Prime Minister breaks election promise in children’s rare diseases

Health Industry Hub | April 24, 2023 |

Pharma News: A major election pledge to expand the National Newborn Screening Program to 80 genetic conditions is unlikely to be honoured by the federal government in the May budget.

Over 15,000 people signed a petition asking for this reform, and 84% of people polled in the lead up to the 2022 election supported the immediate national expansion of the program by 1 July 2023.

“Labor promised to fix this in 2023, but 12 months after the Prime Minister gave hope to thousands of families who had lost their children to diagnosable and treatable diseases, no child in Australia is any closer to a diagnosis and treatment at birth.
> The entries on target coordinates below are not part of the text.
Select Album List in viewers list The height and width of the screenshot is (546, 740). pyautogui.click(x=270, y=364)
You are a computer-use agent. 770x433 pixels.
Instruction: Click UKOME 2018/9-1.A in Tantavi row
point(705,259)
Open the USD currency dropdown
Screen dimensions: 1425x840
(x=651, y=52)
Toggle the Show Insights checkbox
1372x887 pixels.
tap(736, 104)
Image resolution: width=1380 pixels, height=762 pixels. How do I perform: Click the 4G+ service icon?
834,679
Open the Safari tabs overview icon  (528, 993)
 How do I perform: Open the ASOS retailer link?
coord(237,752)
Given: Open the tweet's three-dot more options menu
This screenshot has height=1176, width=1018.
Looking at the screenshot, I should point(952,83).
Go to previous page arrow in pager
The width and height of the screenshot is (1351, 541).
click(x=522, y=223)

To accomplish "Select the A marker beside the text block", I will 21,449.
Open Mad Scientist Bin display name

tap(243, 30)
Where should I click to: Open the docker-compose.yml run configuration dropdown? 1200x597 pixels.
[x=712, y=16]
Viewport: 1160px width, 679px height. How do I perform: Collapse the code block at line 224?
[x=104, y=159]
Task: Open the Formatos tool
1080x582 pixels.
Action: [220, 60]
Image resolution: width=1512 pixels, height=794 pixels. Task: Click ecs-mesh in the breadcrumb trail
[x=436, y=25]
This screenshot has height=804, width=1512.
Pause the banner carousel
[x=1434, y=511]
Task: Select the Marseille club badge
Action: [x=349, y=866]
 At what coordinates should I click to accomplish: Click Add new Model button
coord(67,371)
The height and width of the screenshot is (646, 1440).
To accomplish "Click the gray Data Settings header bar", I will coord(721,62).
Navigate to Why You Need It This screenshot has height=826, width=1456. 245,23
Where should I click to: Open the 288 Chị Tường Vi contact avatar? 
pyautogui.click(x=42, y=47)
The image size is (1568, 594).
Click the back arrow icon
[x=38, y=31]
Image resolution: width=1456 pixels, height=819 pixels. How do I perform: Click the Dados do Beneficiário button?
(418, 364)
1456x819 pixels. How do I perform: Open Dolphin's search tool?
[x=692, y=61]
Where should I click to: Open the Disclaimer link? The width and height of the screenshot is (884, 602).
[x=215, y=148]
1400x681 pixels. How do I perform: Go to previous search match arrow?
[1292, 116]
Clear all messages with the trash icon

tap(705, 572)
“Labor promised pompe families, gaucher families, fabry families, SCID families and dozens of other families and support groups in rare diseases they deliver a national and expanded newborn screening for 80 diseases by 1 July 2023. But they have overpromised and underdelivered, handing money over to the states without fixing the program for the babies that need it,” said Felicity McNeill Chair of Better Access Australia (BAA) said.

Australian Pompe Association President, Raymond Saich said that he was “deeply disappointed” that a year on from the Albanese Government’s election pledge to expand newborn screening to include 80 conditions – including Pompe disease – there had been little action. Instead, there is talk of further reviews due to bureaucratic red-tape.

“Prime Minister Albanese’s commitment during the election campaign to introduce world-class newborn screening was a defining moment, offering hope that we could prevent the devastating and entirely avoidable loss of life and disability caused by conditions like Pompe disease,” he said.

“However, a year on, we are still waiting for this major election pledge to be implemented. The cost of this delay is devastating for Australians impacted by any form of Pompe disease,” he said.

The Australian Pompe Association has written to the Federal Health Minister to ask when the election pledge will be implemented. It has also drawn the Health Minister’s attention to the consequences of not expanding the program, including the experiences of two families who in recent months have suffered from delayed diagnosis and life-threatening disability.

“We urge the Prime Minister to honour his commitment to expand national newborn screening in line with his election pledge. No parent should have to watch their child suffer and die from Pompe disease for want of a simple test,” he said.

Overseas, infants diagnosed with Pompe disease through newborn screening commence treatment within days or weeks of birth and are living active lives years on, in stark contrast to the infants who have lost their lives in Australia. 

“Every day that the expansion of the newborn screening program to 80 diseases is delayed is an inevitable and preventable loss of little lives or irreversible damage to a baby’s health. When a Prime Minister stands up and commits to screen babies at a world class level of 80 diseases, we should be able to believe him,” Ms McNeill said.

She added “The Prime Minister needs to stop the bureaucracy entrenching its existing disease by disease state by state philosophy by stealth and demand they honour his commitment to Australian parents and grandparents, aunts and uncles to screen all our newborns for at least 80 diseases in 2023 to give them the best start in life. Without the Prime Minister’s intervention, we will be waiting until 2050 to deliver this election commitment of 80 diseases. Without his intervention, too many little lives will be lost.”